Un autre homme qui vit entre Ramallah et Jérusalem déclare, lui aussi, qu’il considère cette initiative diplomatique comme relativement mineure tant que continueront « l’occupation » de la Cisjordanie et la guerre à Gaza.

« Le réel problème est l’injustice », explique l’homme. « Je n’ai pas de problème avec les Juifs », continue-t-il, faisant remarquer qu’il travaille avec des Israéliens à Jérusalem, « mais le réel problème, ce sont les sionistes extrémistes qui volent les terres des Palestiniens, qui les harcèlent et qui détruisent leur gagne-pain ».

Il ne voit pas de solution diplomatique possible émanant de la communauté internationale – disant avec fatalisme que le sort qui sera réservé à son peuple est entre les mains « de notre seigneur ».

Le jeune gérant d’un restaurant populaire, dans le quartier branché de Ramallah, déclare que la décision qui a été prise par les trois pays européens est « un moyen de pression exercé sur Israël en faveur de l’arrêt de la guerre » et il pense qu’elle ouvrira la voie à la reconnaissance d’un état palestinien de la part de tous les pays de l’Union européenne, ce qui amènera Israël à s’inquiéter « de sa mauvaise réputation ».

« Nous, les Palestiniens, nous avons consenti à de nombreux sacrifices à Gaza ou à Jénine », poursuit l’homme qui fait référence ici à l’opération militaire israélienne qui a eu lieu au début de la semaine dans cette ville du nord de la Cisjordanie, un raid qui aurait fait douze morts – de nombreux morts qui, selon les organisations terroristes, appartenaient à leurs rangs. « Espérons que les Israéliens changeront d’attitude à notre égard.

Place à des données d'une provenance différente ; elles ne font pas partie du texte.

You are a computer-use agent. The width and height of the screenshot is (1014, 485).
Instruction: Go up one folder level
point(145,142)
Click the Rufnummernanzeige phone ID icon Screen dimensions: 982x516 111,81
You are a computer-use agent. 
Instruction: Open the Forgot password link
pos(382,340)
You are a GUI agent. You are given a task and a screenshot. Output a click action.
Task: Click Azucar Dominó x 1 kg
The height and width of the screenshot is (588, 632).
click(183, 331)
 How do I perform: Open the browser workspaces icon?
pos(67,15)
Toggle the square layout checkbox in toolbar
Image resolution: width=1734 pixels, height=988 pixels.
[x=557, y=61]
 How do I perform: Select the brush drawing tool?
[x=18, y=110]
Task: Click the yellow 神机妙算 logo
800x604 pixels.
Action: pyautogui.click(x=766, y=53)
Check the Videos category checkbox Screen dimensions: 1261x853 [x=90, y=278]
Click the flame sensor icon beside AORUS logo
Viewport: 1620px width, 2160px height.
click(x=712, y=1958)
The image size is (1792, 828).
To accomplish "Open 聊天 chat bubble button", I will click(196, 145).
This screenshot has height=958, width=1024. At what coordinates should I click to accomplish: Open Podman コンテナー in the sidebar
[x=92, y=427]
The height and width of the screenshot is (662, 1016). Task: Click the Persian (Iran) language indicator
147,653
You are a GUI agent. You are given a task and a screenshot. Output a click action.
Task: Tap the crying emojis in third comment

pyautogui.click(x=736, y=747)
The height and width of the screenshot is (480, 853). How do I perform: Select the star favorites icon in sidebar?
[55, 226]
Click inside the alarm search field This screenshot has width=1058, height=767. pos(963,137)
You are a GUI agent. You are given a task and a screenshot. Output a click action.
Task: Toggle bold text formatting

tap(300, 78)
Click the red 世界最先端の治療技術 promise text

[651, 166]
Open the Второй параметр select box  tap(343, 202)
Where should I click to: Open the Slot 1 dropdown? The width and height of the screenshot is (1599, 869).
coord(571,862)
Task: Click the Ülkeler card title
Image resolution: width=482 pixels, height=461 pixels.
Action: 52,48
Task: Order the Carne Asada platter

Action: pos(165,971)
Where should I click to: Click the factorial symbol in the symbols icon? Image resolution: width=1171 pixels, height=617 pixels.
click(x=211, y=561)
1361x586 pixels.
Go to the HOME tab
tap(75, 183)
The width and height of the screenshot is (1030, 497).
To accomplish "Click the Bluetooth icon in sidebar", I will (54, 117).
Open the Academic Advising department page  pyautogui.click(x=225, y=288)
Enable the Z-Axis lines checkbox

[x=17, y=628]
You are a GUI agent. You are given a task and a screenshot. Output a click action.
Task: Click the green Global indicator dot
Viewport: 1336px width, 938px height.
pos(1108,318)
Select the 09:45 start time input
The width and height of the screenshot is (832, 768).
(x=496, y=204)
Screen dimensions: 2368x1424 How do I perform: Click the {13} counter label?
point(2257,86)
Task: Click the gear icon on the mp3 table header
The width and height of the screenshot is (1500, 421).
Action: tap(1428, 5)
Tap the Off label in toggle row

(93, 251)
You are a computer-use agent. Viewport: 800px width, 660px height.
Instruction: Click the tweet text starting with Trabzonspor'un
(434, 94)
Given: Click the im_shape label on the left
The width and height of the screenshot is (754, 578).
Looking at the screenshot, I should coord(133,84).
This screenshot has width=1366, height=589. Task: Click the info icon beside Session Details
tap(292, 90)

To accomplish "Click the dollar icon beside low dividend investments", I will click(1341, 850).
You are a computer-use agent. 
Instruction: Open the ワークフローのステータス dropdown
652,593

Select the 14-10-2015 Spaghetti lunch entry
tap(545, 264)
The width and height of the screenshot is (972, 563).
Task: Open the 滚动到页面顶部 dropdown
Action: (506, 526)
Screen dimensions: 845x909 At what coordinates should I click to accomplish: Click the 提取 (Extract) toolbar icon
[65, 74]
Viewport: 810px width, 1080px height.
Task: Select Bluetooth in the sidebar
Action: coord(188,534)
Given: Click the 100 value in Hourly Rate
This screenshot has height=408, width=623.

Espérons que l’Espagne, la Norvège et l’Irlande amèneront d’autres populations à nous reconnaître également ».

Un restaurant du quartier chic de Ramallah, Al-Tireh, le 23 mai 2024. (Crédit : Gianluca Pacchiani/Times of Israel)

Foqaha, l’activiste pour la paix, partage le même désir que le manager de ce restaurant, faisant part de son espoir que les pressions internationales nuiront, à terme, à l’image d’Israël à l’international.

« Ce sont aux Israéliens de prendre une décision. S’ils veulent rappeler leur représentation [l’ambassadeur] dans tous les pays qui reconnaissent l’état de Palestine, ils n’auront plus aucune représentation nulle part à un moment donné », indique Foqaha.

« Vous savez, le monde est en train de changer. Et la réalité, aujourd’hui, s’agissant de la manière dont le monde regarde les Palestiniens, c’est qu’il voit que nous existons et que nous méritons notre état, » déclare-t-il.